Canton Repository, November 1, 2003
Teacher talks about STRS gripe she filed
By PAUL E. KOSTYU Copley Columbus Bureau chief
COLUMBUS — Sondra K. Stratton turned in the State Teachers Retirement System.
It was a complaint filed by Stratton, a retired teacher living in the Brown County community of Sardinia east of Cincinnati, that launched an investigation of the teachers’ pension fund by the Ohio Ethics Commission. Stratton said she sent a letter to the commission Aug. 5 but tried to keep knowledge of her effort quiet.
Copley Ohio Newspapers first reported the ethics investigation Oct. 10.
David E. Freel, executive director of the commission, said he cannot comment about its investigations and would not say who contacted his office about the teachers’ pension fund.
The commission also is investigating the Ohio Police & Fire Pension Fund, but that inquiry could be made known because Gov. Bob Taft publicly requested it.
Freel said investigations of pension funds “are the highest priority” and are expected to last a couple of months or so.
Though the teachers’ pension fund had confirmed it was the subject of a commission investigation, it did not know who initiated the in-quiry. Laura Ecklar, a teachers’ pension fund spokeswoman, said at the time that the commission asked for records dealing with travel and investments.
The teachers’ pension fund has been under scrutiny since June after media reports raised questions about spending on travel, employee bonuses, artwork and other items. The spending came at a time when the system’s investment portfolio plummeted and health-care costs of members increased. Questions also were raised about the system’s internal policies.
Stratton has drafted a letter to Franklin County Prosecutor Ron O’Brien asking him to investigate the pension system for fraud. She said she will mail the letter next week. She plans a similar letter to the U.S. attorney’s office, though she’s not sure to which office in Ohio she will send it.

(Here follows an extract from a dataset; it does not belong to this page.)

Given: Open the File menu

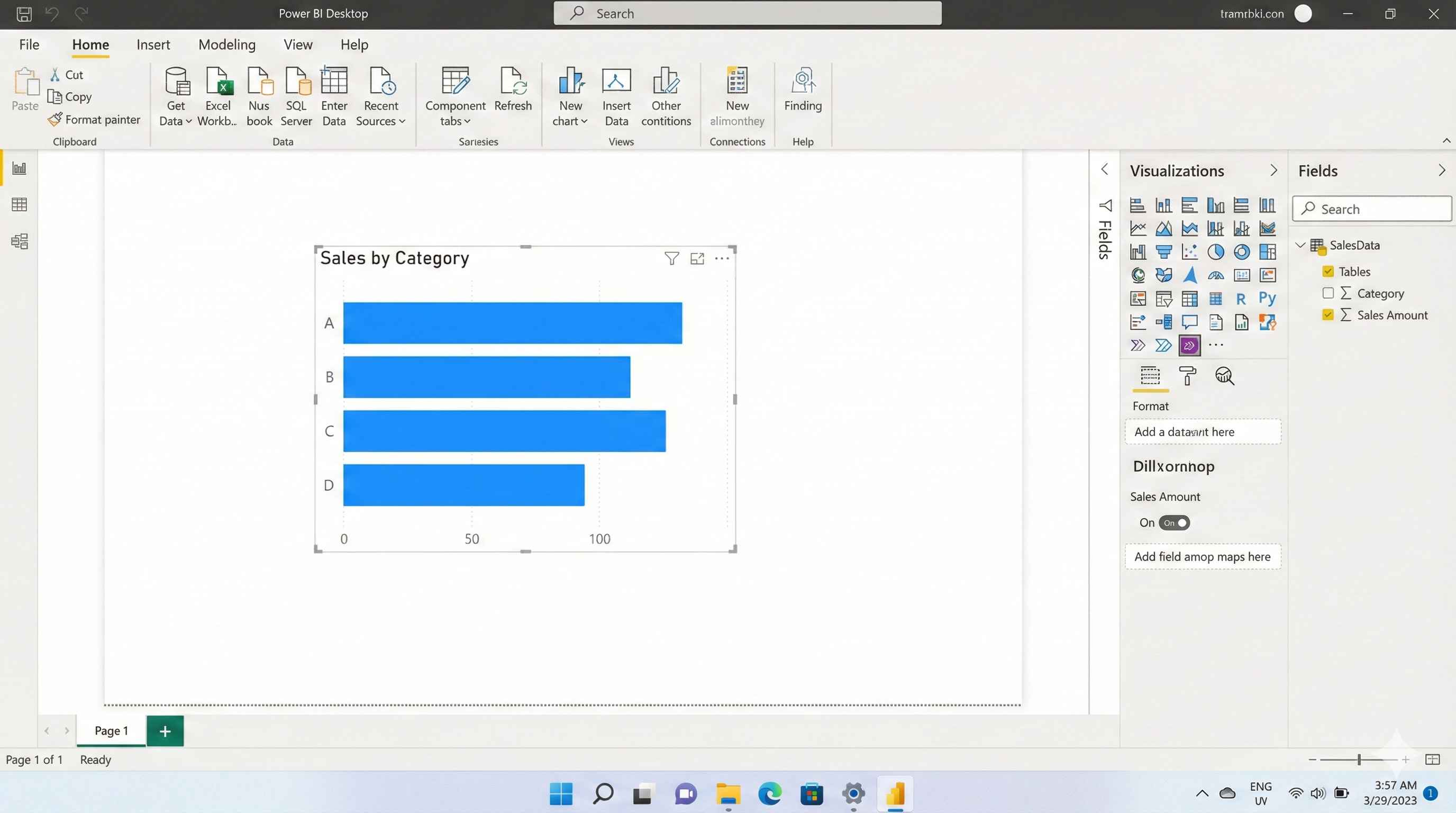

O’Brien said this week he is looking into possible spending abuses by the Police & Fire Pension Fund. O’Brien has asked for help from the investigation arm of the Ohio attorney general’s office.
A spokeswoman for O’Brien said he would have to look at Stratton’s request to determine if it merited an investigation.
“I asked them to look at everything,” Stratton said of her request. “We want to see where the money is spent and if there was any criminal wrongdoing.”
Stratton said she has talked with Freel and other members of the commission staff a couple times since she sent her letter. She said she has provided Freel’s office with various documents, including news reports.
“They told me they had heard things,” she said, adding that she was told the commission had been waiting for a formal request so it could launch an investigation.
In her letter to O’Brien, Stratton said, “Many of us are wondering why in the eight months plus we have been working on this situation, collecting paperwork and uncovering a serious mass of misspent funds by the executive director, STRS board members and possibly STRS employees, the Franklin County prosecutor’s office has not begun an investigation.”
She added, “If perhaps no one has bothered to file a complaint, please consider this an official complaint.”
She accused teachers’ pension fund board members of being “hedonistic with the funds that they were supposed to be guarding.” She said there were more abuses at the teachers’ pension fund than at the police and fire fund.
Stratton said several people helped her prepare her investigative requests. The actual letter writing may have fallen to her, she said, because she “basically started” organizing teachers’ pension fund critics last spring for a rally in Columbus.
But she said these letters are her last effort.